╭─ Document passage

The Long Game: Deep Tech’s Transformative Impact

Elaine Stead
June 12, 2024

Deep tech is a marathon, not a sprint. And by deep tech, I mean tech born from science and engineering, the type of white coat (or jeans and T-shirt!) stuff that takes years, if not decades, of extreme R&D brainpower to nurture from the lab into the real world.

It’s tech at the absolute bleeding edge. AI, quantum computing, robotics, advanced materials, biotechnology — all the mind-bending, seemingly ‘science-fiction’ stuff that really isn’t so fiction-like after all. Technologies so new and complex that just getting them to technically work is a herculean challenge before you even think about how to turn it into a useful product people want or need.

That’s where the traditional VC mindset falls short. The “we are looking for an exit in 3-5 years” goal might work for software plays today, but it’s often not compatible with deep tech. These moonshots need patient capital — investors who have the vision, investment horizons and fortitude to double down for the long haul.

So, why are investors like Main Sequence and our LPs willing to be patient? Beyond the potential for solid returns long term, we see (and understand) the truly transformative benefits for our planet. Investing in deep tech helps create jobs, build new industries, and ensure national competitiveness for decades to come. 

Because here’s the thing — building tech that fundamentally reshapes entire industries from the ground up and attempts to solve humanity’s most pressing problems doesn’t happen overnight. It takes time. A truckload of it - 7 to 10 years, or sometimes longer just to get that cutting-edge science into a commercially viable product ready for primetime. 

But when deep tech does eventually stick the landing after that gruelling marathon? Well, the upside is pretty miraculous. The potential is planet-scale impact and an economic payload that makes it worthwhile. Properly nailing technologies like CRISPR, Wi-Fi, fusion energy or brain-computer interfaces throws open frontiers of wealth and progress that make past tech revolutions look like, well, low tech. 

The software play we talked about earlier, well today that takes minimal capital to get from idea to product, and it’s possible to translate that into a world-leading company within a decade, but two decades ago that was the deep tech. Time,  smart humans, patient capital and Moore’s law has seen that deep tech turn into an accessible technology (did somebody say ‘No-code’?) that is a daily engine for human productivity and launched millions of companies.

╰─
╭─ Data under study

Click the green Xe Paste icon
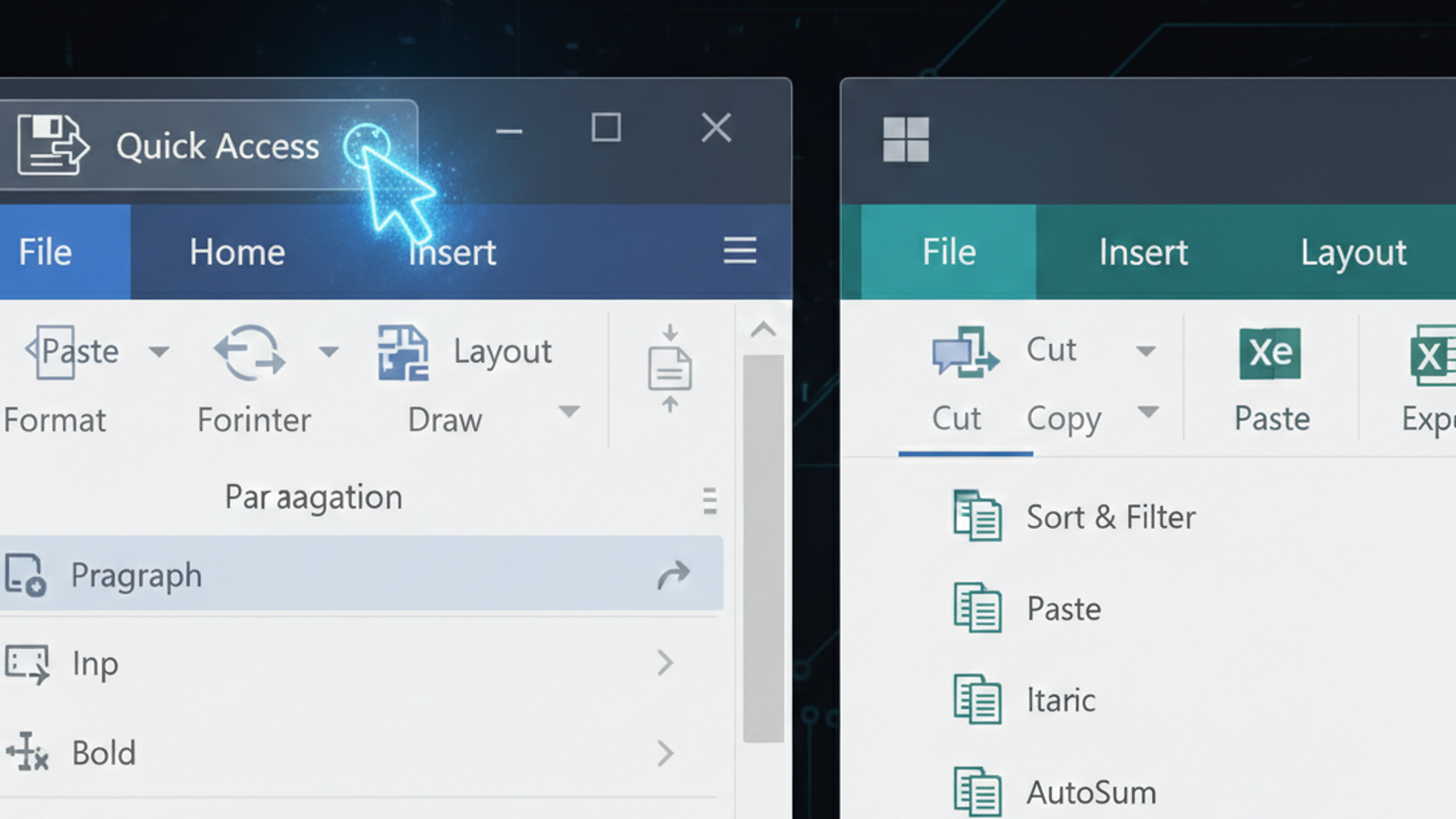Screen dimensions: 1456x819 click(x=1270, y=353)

╰─
╭─ Data under study

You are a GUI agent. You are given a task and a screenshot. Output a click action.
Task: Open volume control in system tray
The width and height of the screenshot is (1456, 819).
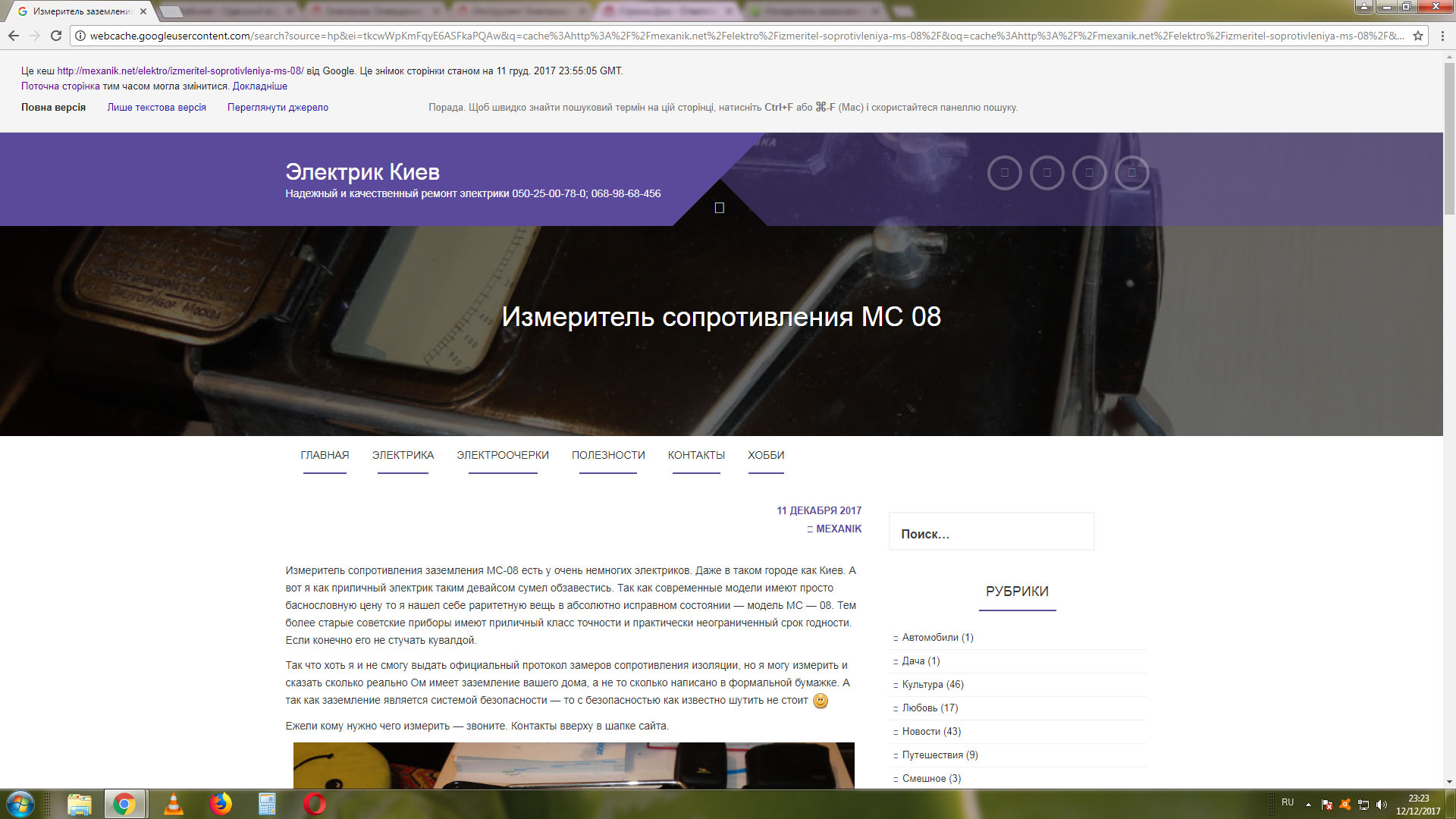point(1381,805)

╰─

• **Assigned task 1**: In the deep tech article, update the passage from "So, why are" to "decades to come.", putting "world" in place of "planet".
• **Assigned task 2**: Translate this sentence from the deep tech article into Spanish: "These moonshots need patient capital — investors who have the vision, investment horizons and fortitude to double down for the long haul."
None of the records are needed here.

• **Answer area 1**:
So, why are investors like Main Sequence and our LPs willing to be patient? Beyond the potential for solid returns long term, we see (and understand) the truly transformative benefits for our world. Investing in deep tech helps create jobs, build new industries, and ensure national competitiveness for decades to come.

• **Answer area 2**: Estas apuestas ambiciosas necesitan capital paciente: inversores que tengan la visión, los horizontes de inversión y la fortaleza para redoblar su apuesta a largo plazo.